### [EXERCISE INPUTS]
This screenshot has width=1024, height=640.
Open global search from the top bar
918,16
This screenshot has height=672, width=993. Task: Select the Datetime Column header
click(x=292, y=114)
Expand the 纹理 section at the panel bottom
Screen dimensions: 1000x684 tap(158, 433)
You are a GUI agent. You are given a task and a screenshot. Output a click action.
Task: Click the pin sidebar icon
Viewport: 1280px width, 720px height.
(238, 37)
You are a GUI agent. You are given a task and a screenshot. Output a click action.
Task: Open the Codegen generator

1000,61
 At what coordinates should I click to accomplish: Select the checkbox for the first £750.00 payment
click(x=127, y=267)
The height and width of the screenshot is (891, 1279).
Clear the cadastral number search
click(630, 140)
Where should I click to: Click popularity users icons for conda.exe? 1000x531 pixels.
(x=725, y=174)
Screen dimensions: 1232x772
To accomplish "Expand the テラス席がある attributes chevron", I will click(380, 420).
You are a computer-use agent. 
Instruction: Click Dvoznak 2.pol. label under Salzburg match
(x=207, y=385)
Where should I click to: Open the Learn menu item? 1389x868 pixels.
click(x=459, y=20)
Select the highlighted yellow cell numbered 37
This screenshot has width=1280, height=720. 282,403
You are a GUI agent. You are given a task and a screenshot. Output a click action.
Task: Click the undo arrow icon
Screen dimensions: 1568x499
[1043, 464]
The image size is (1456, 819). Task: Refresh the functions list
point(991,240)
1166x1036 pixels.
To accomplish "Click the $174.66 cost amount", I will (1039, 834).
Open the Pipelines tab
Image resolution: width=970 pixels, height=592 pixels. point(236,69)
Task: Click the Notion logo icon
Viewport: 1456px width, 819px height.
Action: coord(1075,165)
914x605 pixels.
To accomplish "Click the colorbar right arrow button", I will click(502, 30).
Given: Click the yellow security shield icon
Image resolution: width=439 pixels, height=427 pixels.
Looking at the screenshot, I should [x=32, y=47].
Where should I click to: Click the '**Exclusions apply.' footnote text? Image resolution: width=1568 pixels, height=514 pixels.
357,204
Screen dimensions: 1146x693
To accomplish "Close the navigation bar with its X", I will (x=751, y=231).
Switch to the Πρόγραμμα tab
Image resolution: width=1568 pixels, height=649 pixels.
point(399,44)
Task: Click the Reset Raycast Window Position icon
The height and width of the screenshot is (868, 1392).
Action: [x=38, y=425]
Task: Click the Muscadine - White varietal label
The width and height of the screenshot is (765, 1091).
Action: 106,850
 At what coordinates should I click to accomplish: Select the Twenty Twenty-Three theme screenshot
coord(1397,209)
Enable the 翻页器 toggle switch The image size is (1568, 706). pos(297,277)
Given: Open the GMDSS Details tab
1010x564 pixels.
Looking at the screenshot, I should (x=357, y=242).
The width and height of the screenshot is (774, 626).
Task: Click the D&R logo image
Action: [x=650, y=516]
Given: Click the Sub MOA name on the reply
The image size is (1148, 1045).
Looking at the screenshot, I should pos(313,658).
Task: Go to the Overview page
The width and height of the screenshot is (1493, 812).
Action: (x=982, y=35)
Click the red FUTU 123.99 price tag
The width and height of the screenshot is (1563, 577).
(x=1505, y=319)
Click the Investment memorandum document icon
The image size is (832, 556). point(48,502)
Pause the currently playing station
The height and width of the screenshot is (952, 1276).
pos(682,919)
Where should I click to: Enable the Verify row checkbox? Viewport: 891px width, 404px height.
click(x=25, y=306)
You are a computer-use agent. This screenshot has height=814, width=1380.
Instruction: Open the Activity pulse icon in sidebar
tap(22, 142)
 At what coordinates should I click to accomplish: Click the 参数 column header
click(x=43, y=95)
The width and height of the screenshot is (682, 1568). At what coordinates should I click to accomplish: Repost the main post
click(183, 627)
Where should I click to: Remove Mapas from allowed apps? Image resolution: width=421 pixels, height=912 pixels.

### [REQUEST]
Extract the entries from the line containing "At what coordinates should I click to accomplish: Click" through the final line of the entries, both included, reproducing each line unchanged.

### [CORRECT OUTPUT]
 At what coordinates should I click to accomplish: Click the 参数 column header
click(x=43, y=95)
The width and height of the screenshot is (682, 1568). At what coordinates should I click to accomplish: Repost the main post
click(183, 627)
Where should I click to: Remove Mapas from allowed apps? Image resolution: width=421 pixels, height=912 pixels.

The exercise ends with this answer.